I’ve talked with too many teams seemingly under stress over the last year, and not necessarily stress created by the markets. Rather, the stress has been internally induced, often stemming from poorly executed or evolved service models.
In large part due to the Department of Labor (DOL) fiduciary rule environment of the last couple years, there has been a new or renewed interest in the client service experience an advisor and their team are delivering. The service experience is helping to answer the question, What is the client getting for the fees they are paying?
There are ALWAYS two clients: Your team + your investors
We believe the best client service experience is the one that works for both your internal team and your external clients. Remember, there are ALWAYS two clients. Taking care of your internal clients (your team) leads to a better external client experience. Just like putting on your own oxygen mask first during a flight, you can’t take care of anyone else unless you take care of you and your house team first. A truly client-centered experience depends on taking care of your team first—without your team, the entity that takes care of the clients doesn’t exist.
Now any advisor or team has an existing service experience (whether it is good or not is an entirely different question). But a shifting DOL environment has caused many advisors to revisit and, in many instances, do more with their service experience. For some, it's meant writing all the good things they're doing down in a tangible document and creating and communicating the experience in a better way.
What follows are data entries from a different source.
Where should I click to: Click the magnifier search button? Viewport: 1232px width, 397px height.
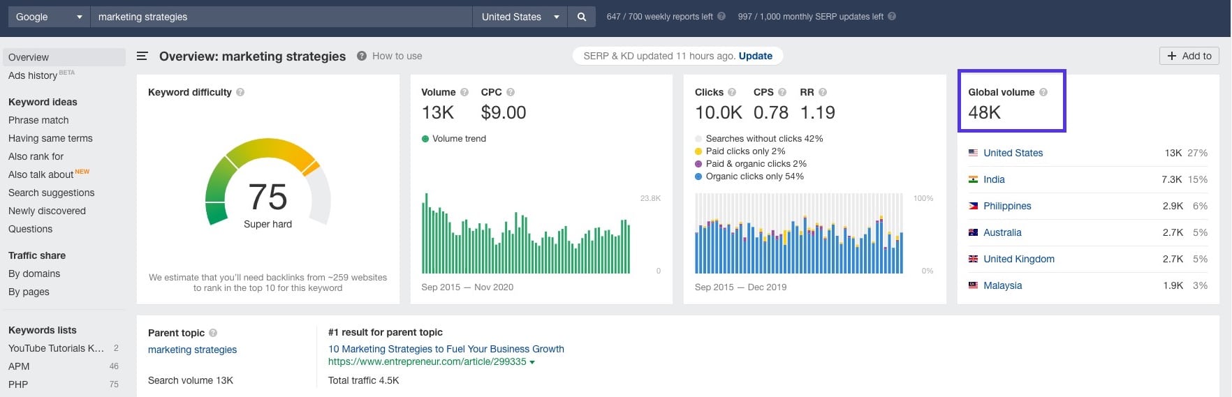tap(581, 17)
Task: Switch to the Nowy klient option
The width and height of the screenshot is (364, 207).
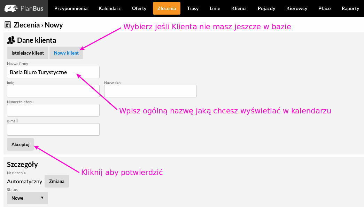Action: pos(66,53)
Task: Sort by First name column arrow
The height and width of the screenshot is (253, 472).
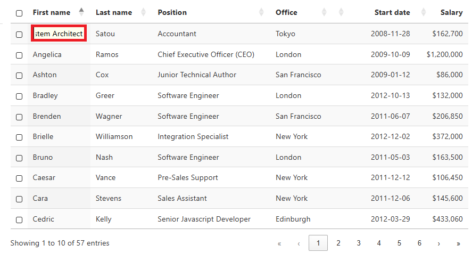Action: (x=81, y=12)
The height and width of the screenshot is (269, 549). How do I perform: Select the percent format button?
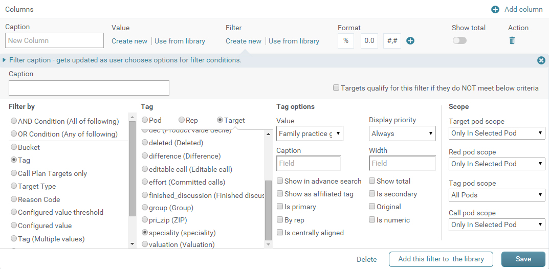click(346, 41)
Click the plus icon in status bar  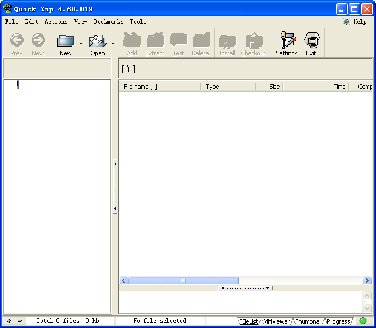[x=9, y=321]
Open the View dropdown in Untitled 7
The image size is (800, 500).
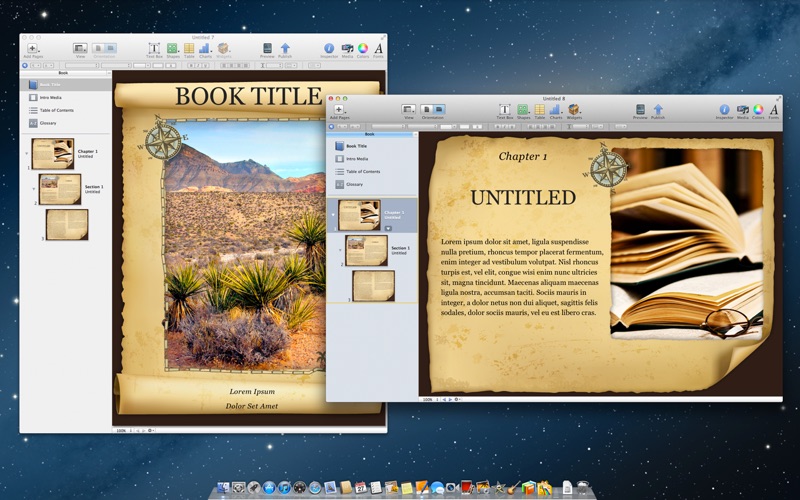coord(80,48)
For other advisors, it's meant reviewing the existing documented client experience and determining what their team can do to take it to another level.
The case for adding extra service elements in incremental steps
I’m all for elevating the service experience, both internally and externally, with a team. But adding on additional elements to a service document without thoughtful consideration to the downstream impact on a team can be crippling. Bottom line, don’t break your team by adding on additional service without thinking about the time and workflows required to deliver that additional experience. And if you are going to add service minutes, what will your team need to do differently or stop doing to create the time to deliver the experience? Always add extra service elements in incremental steps, ensuring your team is executing consistently and confidently before adding anything further.
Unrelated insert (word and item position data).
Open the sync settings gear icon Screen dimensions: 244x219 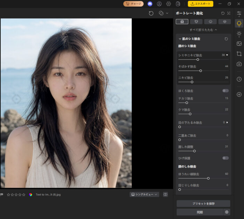[x=227, y=212]
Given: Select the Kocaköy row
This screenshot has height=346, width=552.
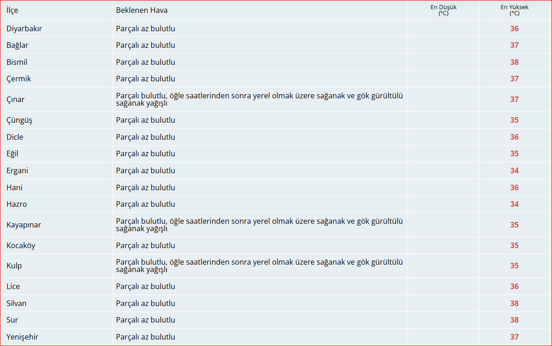Looking at the screenshot, I should (x=20, y=245).
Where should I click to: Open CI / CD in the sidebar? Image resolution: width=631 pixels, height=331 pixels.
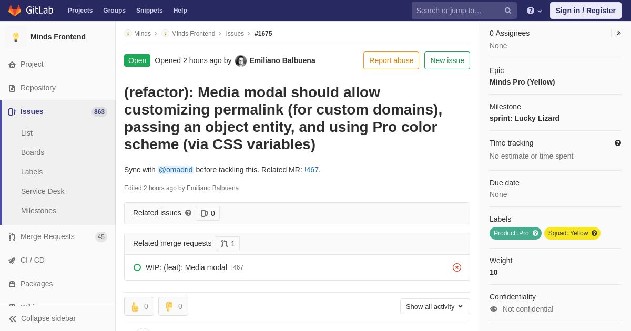coord(32,260)
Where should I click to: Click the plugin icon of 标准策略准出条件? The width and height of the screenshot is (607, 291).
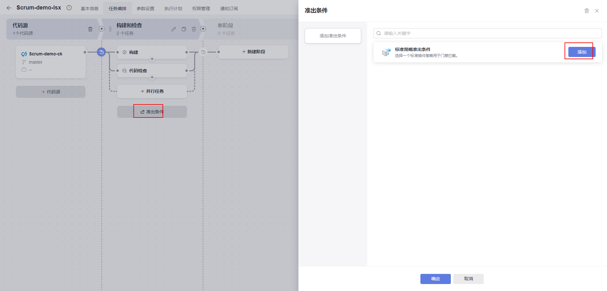[x=386, y=52]
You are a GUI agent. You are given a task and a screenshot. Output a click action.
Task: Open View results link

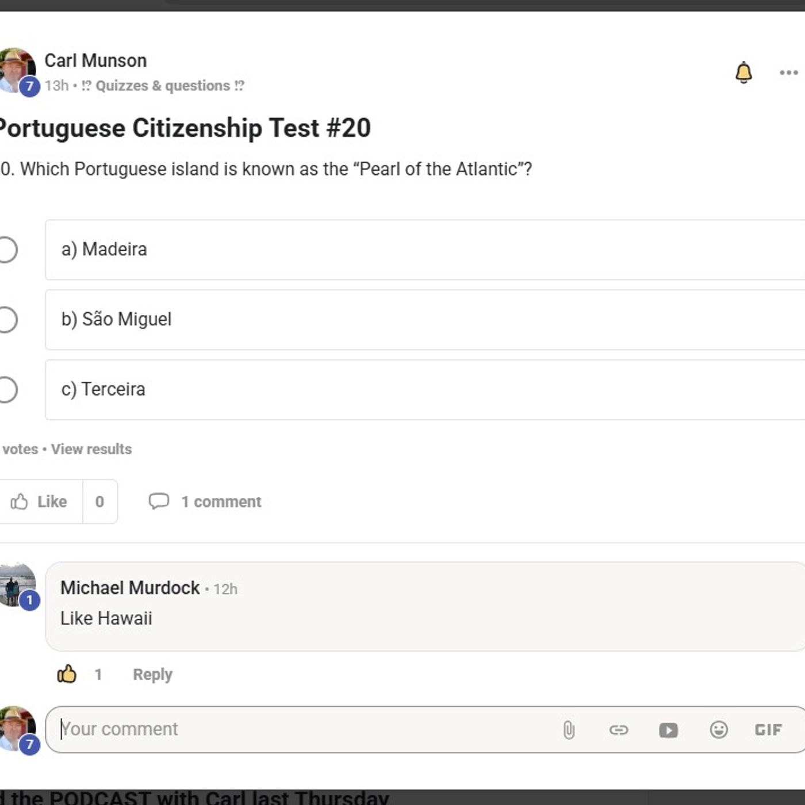(91, 449)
What to look for in service model execution
Getting your service model execution wrong potentially hurts your internal team and clients. Your team can feel piled on, not understood, or overwhelmed—all of which will inevitably both hurt morale and existing service execution. No one works best when they feel buried, and advisors often forget to consider this team impact when evolving the service experience.
A team that exists in this state of distress will eventually negatively impact clients, whether it's because tasks start being missed, team member attrition occurs, or elements of the existing service experience start being dropped or forgotten. Clients (humans) value consistency over frequency. When expected services stop, engaged clients can become dissatisfied clients, questioning your team and where their assets belong.
Does it require walking a fine line to figure out the team’s balance between service productivity and breaking? Yes, and this can be a challenge. But team leadership needs to be aware of this line’s existence, implications, and repercussions in order to deliver great service experience within and outside the team.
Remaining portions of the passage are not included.